Mr. Foster, age 45, has been Vice President, ATI Financial and Operating Strategies since July 2025, after serving as President of the Company’s Specialty Alloys & Components business unit from August 2023 to July 2025. He was Vice President, Finance overseeing the finance function for both of the Company’s segments from December 2019 to August 2023, following a series of other leadership roles at ATI from 2012 to 2019. Mr. Foster previously held senior finance roles at API Technologies Corp. and Spectrum Control Inc. and worked at Ernst & Young.
In his role as Senior Vice President, Finance and Chief Financial Officer, Mr. Foster’s base annual salary will be $625,000, and he will have a 2026 target award opportunity under the Company’s Annual Incentive Plan equal to 80% of his base salary.
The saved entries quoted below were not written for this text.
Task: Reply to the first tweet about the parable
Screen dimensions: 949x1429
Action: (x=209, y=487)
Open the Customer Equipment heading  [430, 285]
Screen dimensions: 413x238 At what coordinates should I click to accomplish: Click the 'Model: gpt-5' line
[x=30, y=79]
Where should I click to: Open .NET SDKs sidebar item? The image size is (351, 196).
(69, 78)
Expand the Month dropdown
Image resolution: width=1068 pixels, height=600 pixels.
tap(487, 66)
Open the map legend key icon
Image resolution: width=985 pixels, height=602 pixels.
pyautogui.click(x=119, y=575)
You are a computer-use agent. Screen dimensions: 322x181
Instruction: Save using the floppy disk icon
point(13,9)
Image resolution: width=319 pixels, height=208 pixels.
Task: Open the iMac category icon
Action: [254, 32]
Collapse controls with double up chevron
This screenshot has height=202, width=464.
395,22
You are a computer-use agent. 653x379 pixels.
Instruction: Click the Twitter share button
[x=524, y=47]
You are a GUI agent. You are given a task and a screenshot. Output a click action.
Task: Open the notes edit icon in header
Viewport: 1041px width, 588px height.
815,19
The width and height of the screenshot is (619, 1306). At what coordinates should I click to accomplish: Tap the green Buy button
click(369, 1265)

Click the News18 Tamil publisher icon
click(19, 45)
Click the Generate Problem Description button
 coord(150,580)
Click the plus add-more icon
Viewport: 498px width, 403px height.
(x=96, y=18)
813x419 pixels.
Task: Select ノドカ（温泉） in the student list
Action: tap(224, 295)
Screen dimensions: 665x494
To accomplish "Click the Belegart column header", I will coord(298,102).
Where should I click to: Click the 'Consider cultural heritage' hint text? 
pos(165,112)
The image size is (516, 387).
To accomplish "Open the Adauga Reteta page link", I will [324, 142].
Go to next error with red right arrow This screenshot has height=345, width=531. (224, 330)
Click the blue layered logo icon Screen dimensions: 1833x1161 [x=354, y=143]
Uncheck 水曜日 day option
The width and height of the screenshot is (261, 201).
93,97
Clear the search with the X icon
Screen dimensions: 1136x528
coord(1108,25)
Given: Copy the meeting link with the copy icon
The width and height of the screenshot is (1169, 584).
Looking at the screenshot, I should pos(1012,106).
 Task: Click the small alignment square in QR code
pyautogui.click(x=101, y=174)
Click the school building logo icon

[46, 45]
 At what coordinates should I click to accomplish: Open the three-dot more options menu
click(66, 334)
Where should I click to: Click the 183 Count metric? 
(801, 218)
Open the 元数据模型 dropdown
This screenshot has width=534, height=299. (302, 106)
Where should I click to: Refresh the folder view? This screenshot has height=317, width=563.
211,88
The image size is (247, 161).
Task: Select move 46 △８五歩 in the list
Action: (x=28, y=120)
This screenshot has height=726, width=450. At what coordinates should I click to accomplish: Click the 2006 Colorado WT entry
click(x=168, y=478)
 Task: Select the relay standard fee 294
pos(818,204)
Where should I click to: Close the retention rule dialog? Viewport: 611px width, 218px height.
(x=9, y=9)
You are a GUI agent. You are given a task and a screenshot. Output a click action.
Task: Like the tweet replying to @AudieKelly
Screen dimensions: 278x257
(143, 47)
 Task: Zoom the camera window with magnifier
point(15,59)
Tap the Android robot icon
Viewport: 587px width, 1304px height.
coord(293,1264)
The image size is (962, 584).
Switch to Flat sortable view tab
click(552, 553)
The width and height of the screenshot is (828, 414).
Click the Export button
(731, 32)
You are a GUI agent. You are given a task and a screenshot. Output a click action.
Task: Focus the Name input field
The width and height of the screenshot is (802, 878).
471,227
Additionally, he will be entitled to participate in the Company’s Long-Term Incentive Plan, with a 2026 grant-date fair market value equal to 200% of his base salary, comprised 70% of performance-vested restricted stock units and 30% of time-vested restricted stock units, consistent with the Company’s current executive compensation programs, and will continue to be eligible to participate in the Company’s other benefit programs.
The Company issued a press release on December 8, 2025 regarding these matters. The press release is set forth in its entirety and attached as Exhibit 99.1 to this Form 8-K.
Additionally, on December 5, 2025, Tina K. Busch resigned as the Company’s Chief Human Resources Officer. The Company will conduct a search for her successor.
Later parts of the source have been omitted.